21:15
22 Eylül 2024
Beşiktaş Marine Denizciliğin Her Alanında Sürdürülebilir, İnovatif, Kaliteli ve Güvene Dayalı Çözümler Sunuyor
Yazar: Eda GEDİKOĞLU
21 Oct 2025
2013 yılında kurulan Beşiktaş Marine, kısa sürede Türkiye’nin önde gelen denizcilik şirketlerinden biri haline geldi. Gemi alım-satımı, kiralama, acentelik, ikmal, yedek parça, bakım-onarım ve güvenlik ekipmanları gibi geniş bir hizmet yelpazesi sunan şirket, bugün yalnızca Türkiye’de değil, Romanya’daki faaliyetleriyle de uluslararası arenada varlığını güçlendiriyor. Beşiktaş Marine’in kuruluş hikayesini, vizyonunu ve gelecek hedeflerini konuştuğumuz Beşiktaş Marine Kurucusu Ateş Karaca, Beşiktaş Marine’in sürdürülebilirlik politikalarını, dijital çalışmalarını ve tedarik zincirindeki çözümlerini anlattı.
2013 yılında kurulan Beşiktaş Marine, kısa sürede Türkiye’nin önde gelen denizcilik şirketlerinden biri haline geldi. Gemi alım-satımı, kiralama, acentelik, ikmal, yedek parça, bakım-onarım ve güvenlik ekipmanları gibi geniş bir hizmet yelpazesi sunan şirket, bugün yalnızca Türkiye’de değil, Romanya’daki faaliyetleriyle de uluslararası arenada varlığını güçlendiriyor. Beşiktaş Marine’in kuruluş hikayesini, vizyonunu ve gelecek hedeflerini konuştuğumuz Beşiktaş Marine Kurucusu Ateş Karaca, Beşiktaş Marine’in sürdürülebilirlik politikalarını, dijital çalışmalarını ve tedarik zincirindeki çözümlerini anlattı.
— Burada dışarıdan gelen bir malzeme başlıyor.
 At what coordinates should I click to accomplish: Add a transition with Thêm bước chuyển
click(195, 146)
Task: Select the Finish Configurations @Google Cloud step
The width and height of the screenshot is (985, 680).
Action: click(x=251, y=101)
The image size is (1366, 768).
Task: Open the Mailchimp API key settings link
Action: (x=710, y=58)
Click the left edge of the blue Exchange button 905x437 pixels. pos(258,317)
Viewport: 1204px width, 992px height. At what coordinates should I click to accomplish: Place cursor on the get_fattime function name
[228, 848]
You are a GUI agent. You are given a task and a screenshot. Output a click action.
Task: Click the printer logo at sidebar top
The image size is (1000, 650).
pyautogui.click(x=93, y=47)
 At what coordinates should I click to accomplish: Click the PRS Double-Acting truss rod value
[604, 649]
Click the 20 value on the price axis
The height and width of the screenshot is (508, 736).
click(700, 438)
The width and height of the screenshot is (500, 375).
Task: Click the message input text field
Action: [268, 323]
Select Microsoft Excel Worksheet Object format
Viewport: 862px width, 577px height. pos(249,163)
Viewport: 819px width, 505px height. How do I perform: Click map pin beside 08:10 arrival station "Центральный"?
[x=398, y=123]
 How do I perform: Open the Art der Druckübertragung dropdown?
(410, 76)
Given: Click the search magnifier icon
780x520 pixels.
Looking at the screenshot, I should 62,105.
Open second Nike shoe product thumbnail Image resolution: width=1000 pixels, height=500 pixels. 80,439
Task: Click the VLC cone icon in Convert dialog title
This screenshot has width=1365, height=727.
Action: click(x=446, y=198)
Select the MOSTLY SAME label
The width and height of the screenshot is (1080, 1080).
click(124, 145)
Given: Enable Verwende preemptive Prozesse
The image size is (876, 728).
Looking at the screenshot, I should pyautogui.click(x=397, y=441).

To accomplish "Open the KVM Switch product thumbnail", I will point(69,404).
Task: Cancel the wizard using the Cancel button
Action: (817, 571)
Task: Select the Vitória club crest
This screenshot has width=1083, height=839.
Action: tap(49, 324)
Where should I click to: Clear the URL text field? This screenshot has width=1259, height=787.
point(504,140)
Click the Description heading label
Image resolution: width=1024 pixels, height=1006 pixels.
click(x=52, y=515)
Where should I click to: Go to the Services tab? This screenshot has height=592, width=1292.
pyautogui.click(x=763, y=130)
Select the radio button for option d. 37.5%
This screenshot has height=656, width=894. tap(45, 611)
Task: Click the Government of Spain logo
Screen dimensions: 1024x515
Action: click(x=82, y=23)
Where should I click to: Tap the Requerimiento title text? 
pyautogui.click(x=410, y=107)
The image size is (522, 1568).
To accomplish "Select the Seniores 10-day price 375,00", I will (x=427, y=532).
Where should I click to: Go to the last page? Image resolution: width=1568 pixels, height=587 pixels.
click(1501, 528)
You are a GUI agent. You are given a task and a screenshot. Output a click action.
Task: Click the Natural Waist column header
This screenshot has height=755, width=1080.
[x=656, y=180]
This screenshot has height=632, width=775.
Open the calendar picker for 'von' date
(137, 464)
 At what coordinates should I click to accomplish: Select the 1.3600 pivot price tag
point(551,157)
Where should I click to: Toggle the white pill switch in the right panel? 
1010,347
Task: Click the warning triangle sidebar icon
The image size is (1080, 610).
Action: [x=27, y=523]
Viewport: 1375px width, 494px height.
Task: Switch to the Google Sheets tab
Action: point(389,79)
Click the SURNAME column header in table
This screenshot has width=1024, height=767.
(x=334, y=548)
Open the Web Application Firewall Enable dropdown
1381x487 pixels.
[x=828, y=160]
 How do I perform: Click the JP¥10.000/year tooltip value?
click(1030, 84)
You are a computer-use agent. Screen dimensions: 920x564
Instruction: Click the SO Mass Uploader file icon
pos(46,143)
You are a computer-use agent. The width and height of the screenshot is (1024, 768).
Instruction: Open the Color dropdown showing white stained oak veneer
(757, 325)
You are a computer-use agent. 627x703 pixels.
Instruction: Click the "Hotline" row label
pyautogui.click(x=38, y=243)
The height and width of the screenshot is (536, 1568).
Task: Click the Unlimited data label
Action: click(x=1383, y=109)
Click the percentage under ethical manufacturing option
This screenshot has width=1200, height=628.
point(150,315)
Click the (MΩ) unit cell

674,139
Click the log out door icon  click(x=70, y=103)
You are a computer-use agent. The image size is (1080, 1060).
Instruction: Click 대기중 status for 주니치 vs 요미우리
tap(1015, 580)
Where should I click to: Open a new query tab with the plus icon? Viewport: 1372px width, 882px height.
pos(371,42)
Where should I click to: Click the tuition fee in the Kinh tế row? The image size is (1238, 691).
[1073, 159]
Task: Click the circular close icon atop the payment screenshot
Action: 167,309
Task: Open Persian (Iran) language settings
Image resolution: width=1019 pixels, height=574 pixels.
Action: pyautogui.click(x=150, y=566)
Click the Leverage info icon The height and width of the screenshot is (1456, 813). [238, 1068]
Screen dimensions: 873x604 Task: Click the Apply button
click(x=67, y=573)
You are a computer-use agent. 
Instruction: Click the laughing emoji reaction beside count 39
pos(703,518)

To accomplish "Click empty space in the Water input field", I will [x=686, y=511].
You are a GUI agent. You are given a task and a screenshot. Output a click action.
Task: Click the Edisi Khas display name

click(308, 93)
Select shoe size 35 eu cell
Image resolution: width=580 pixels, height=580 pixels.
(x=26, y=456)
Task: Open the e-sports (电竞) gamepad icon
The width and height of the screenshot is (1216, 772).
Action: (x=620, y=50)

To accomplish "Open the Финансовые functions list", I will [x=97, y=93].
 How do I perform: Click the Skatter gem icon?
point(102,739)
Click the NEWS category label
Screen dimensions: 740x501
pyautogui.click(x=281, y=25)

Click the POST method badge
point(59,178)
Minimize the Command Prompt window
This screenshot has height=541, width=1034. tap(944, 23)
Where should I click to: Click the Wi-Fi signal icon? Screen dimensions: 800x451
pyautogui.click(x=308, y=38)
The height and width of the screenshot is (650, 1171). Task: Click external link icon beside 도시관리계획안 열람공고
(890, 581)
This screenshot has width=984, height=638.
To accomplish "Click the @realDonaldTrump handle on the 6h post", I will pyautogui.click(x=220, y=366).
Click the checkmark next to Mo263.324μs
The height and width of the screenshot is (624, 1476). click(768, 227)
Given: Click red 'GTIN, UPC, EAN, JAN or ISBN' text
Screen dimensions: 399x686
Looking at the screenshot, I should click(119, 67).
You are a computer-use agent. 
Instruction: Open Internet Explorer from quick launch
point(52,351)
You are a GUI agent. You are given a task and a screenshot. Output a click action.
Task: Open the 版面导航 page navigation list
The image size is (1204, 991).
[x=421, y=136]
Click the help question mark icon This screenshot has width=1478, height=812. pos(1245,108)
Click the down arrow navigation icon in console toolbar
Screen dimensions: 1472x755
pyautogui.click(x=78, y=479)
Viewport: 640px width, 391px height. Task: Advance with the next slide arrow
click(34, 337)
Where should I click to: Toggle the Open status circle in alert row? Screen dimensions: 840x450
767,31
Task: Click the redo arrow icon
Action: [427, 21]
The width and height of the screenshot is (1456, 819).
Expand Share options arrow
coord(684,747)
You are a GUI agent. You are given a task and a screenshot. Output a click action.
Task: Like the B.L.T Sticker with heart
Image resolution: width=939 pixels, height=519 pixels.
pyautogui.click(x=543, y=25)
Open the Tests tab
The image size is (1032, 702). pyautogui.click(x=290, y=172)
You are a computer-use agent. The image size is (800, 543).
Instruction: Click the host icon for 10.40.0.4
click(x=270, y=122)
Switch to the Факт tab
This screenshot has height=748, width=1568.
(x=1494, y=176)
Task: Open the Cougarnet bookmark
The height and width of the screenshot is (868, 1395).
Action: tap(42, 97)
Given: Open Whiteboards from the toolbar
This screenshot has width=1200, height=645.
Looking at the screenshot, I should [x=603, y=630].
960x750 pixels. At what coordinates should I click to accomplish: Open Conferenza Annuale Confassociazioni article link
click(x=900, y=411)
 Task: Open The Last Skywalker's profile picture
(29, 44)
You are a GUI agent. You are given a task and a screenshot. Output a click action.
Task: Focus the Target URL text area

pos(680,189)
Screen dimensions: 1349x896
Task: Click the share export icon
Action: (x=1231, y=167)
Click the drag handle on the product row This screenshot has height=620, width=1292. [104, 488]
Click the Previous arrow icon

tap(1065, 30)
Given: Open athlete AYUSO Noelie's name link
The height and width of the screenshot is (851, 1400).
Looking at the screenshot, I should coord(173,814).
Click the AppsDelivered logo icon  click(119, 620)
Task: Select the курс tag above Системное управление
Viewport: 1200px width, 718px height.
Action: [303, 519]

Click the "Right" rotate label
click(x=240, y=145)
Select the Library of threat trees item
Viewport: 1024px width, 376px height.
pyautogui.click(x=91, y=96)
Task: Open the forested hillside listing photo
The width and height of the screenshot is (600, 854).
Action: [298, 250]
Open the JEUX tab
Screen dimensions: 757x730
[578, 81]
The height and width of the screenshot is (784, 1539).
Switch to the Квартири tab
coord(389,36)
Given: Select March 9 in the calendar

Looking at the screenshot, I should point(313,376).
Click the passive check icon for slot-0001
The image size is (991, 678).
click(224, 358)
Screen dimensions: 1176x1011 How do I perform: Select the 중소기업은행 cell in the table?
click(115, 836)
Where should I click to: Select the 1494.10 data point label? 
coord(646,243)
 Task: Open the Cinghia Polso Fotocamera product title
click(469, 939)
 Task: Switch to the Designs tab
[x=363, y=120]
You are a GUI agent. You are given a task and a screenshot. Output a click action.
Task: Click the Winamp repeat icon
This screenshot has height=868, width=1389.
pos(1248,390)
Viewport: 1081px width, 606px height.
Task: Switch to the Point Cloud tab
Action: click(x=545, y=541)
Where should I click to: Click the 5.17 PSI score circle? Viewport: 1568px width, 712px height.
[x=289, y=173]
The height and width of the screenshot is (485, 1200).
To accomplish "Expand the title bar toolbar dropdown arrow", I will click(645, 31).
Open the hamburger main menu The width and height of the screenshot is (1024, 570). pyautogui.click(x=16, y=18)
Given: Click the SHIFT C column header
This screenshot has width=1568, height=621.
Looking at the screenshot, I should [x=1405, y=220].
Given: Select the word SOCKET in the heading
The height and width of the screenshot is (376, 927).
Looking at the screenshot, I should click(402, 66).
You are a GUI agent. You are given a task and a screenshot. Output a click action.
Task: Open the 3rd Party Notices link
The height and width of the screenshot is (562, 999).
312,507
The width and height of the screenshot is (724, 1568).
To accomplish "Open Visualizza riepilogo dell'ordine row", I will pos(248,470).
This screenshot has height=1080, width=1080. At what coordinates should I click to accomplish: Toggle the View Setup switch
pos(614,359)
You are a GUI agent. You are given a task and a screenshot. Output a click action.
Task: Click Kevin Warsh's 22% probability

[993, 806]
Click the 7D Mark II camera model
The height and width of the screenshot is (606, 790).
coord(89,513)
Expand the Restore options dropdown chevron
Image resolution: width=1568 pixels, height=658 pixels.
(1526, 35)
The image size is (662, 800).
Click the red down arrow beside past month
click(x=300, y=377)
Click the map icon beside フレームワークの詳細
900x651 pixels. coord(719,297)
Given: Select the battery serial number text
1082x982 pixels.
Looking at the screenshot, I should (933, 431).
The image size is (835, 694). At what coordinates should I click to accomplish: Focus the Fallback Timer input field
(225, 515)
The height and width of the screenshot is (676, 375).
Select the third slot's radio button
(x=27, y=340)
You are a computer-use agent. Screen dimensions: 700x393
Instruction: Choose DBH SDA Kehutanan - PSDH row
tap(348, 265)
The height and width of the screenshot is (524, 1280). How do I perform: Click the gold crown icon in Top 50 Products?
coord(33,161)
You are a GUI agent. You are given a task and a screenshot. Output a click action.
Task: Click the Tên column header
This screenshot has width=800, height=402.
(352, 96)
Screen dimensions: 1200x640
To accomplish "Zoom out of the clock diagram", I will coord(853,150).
Beşiktaş Marine, uzun yıllara dayanan köklü geçmişiyle sektörde önemli bir konumda yer alıyor. Röportajımıza başlamadan önce Beşiktaş Marine’in kuruluş hikayesinden konuşmak isteriz. Beşiktaş Marine’in vizyonundan, misyonundan ve sektörde sunduğu çözümlerden bahseder misiniz?
Beşiktaş Marine olarak sektöre 2013 yılında gemi alımı, kiralama ve gemi acentelik hizmetleriyle giriş yaptık. Sonrasında şirket büyüdükçe yaptığı işlerin ve aktivitelerin artmasıyla farklı alanlarda da yeni yapılanmalara gittik. Ship Chandler Turkey adını verdiğimiz firmamız gemi ikmal hizmetleri sunuyor. Ship Spare Part firmamız gemi yedek parçaları konusunda faaliyet gösteriyor.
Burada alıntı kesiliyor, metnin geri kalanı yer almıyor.